UNA DENUNCIA che la maggioranza ha preso, as usual, come una indebita interferenza. Tra i primi, Maurizio Gasparri: «Le critiche dell’Anm  non intaccheranno il lavoro del Parlamento, che superando l’ostruzionismo della sinistra voterà al più presto il decreto Sicurezza anche con lo strumento della fiducia». Il senatore di FI plaude, come fa da Osaka anche il ministro degli Esteri Antonio Tajani, all’annuncio di Piantedosi secondo il quale il governo è determinato «a portare avanti ogni ulteriore misura necessaria per garantire l’incolumità degli uomini e delle donne in divisa».

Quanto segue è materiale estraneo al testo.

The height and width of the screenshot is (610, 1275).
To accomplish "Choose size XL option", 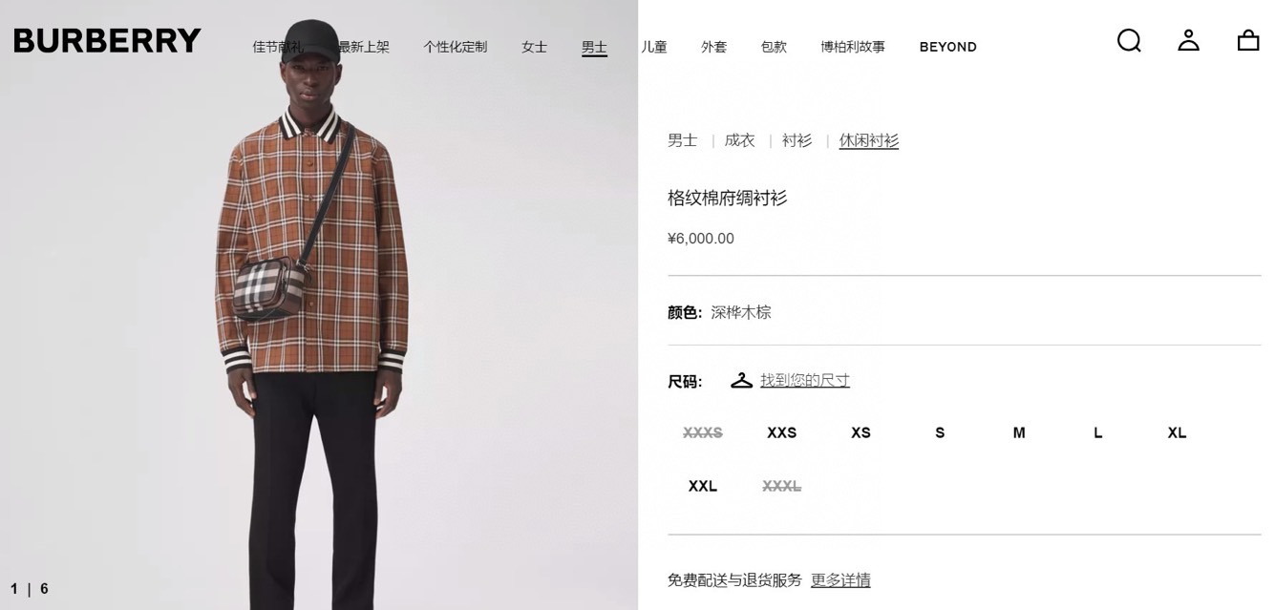I will pos(1177,432).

Auspico una sollevazione di massa anche con referendum per cancellare la scelta panpenalistica che arriva al ridicolo equiparando la canapa tessile a quella con Thc.Franco Corleone

TRA LE TANTE misure repressive del decreto ce n’è una che confligge gravemente con una realtà produttiva già ben avviata nel Paese e tutelata dal diritto europeo, quella dei negozi di cannabis light, una sostanza che non contiene principio attivo psicotropo sopra i limiti di legge e il cui commercio, perciò, è stato considerato non punibile ai sensi del T.U. 309/90 sugli stupefacenti da varie sentenze tra cui quella del 2019 delle Sezioni unite penali della Cassazione. Ma soprattutto il dl Sicurezza «non avendo previsto un regime transitorio, penalizza gli imprenditori italiani a vantaggio di quelli di altri Paesi», come spiega al manifesto l’avvocato Giuseppe Libutti dell’Associazione Canapa sativa italiana. Antonella Soldo di Meglio Legale precisa che «mancano i decreti attuativi»: ad esempio, «molti negozianti di cannabis light hanno già pagato l’anticipo dell’Irpef e l’Iva sui prodotti stivati per essere venduti, e non sanno come riavere indietro quei soldi».

Proprio per questo, il segretario di +Europa Riccardo Magi ha annunciato «una interrogazione per tutelare le imprese del settore dal punto di vista fiscale» pur «non escludendo alcuno strumento e neanche il referendum abrogativo». Perché, afferma, «un Paese nel quale un governo da un giorno all’altro per decreto decide che una cosa che fino al giorno prima era legale e legittima e garantiva posti di lavoro a migliaia di persone diventa illegittima è un Paese che a me fa paura».